### What is expected
Every line in the records below between the one holding "Click the compass" and the one holding "The height and width of the screenshot is (1567, 2380).", inclusive, is to be set down exactly; all other lines are to be left out.

### Given information
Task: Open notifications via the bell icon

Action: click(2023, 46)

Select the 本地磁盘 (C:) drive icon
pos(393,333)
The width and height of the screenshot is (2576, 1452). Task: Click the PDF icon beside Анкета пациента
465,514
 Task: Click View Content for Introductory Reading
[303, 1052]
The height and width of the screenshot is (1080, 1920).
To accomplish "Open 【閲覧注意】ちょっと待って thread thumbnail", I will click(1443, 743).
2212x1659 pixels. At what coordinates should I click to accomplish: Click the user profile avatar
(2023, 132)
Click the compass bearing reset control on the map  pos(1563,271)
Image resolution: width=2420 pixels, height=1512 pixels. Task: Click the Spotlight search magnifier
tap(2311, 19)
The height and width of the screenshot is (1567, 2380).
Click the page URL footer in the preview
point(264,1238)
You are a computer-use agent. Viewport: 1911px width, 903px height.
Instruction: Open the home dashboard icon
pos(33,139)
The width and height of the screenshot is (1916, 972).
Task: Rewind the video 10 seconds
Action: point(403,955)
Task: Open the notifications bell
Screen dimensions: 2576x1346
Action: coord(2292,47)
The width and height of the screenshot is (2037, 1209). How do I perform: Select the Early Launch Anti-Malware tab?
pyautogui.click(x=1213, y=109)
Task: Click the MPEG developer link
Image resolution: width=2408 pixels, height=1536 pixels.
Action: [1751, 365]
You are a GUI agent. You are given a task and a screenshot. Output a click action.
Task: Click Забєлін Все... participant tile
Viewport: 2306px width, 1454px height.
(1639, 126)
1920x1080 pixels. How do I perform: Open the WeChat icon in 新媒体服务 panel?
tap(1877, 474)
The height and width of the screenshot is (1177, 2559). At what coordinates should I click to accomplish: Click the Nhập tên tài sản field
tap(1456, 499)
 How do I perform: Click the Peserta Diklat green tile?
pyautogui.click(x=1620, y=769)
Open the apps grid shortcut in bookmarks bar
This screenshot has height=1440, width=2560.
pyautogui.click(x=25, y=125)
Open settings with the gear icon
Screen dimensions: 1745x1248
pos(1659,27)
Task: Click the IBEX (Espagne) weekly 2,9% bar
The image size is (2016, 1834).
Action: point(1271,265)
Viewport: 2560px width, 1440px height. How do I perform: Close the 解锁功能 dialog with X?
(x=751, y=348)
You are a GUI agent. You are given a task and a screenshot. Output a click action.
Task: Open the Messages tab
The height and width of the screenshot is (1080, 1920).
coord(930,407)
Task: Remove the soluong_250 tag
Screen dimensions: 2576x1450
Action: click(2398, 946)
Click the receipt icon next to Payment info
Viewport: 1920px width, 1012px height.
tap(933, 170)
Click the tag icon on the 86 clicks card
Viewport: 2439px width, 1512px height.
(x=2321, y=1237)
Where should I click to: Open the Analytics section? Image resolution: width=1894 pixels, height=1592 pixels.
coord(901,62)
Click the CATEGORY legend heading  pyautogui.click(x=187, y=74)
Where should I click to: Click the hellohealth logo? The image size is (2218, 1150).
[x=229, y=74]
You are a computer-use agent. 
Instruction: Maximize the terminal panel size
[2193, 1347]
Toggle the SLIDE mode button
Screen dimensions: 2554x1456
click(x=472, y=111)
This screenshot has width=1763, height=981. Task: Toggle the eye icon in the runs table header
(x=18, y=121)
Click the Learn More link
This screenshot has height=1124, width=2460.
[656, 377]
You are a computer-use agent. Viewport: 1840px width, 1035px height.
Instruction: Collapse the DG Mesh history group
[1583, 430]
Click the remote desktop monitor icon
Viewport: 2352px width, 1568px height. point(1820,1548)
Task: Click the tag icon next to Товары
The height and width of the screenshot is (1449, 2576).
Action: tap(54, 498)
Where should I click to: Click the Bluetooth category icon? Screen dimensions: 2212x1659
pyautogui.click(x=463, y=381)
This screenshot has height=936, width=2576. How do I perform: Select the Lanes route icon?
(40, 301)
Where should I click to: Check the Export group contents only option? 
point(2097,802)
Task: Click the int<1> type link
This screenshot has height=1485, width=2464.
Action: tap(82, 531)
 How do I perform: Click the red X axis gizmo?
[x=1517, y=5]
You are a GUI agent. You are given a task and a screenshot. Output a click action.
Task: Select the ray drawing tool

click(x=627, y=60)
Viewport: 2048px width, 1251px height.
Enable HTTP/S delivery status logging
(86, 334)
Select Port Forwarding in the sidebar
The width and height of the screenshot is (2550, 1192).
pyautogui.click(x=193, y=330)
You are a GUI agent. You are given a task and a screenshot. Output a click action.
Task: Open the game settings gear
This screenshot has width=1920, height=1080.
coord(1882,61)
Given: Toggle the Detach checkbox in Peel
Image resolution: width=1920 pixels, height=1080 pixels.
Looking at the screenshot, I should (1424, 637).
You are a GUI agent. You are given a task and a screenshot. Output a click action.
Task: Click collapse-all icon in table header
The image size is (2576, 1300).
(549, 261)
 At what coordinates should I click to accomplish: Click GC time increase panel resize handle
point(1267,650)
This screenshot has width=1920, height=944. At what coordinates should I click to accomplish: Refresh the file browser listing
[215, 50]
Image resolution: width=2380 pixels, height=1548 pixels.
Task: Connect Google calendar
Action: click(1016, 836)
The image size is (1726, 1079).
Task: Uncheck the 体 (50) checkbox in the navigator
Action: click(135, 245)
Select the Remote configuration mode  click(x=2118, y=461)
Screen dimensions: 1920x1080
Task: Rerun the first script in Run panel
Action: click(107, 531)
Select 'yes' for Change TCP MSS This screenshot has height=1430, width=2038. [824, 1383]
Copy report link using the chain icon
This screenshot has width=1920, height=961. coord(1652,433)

### Solution for this exercise
Click the compass bearing reset control on the map  pos(1563,271)
Image resolution: width=2420 pixels, height=1512 pixels. Task: Click the Spotlight search magnifier
tap(2311, 19)
The height and width of the screenshot is (1567, 2380).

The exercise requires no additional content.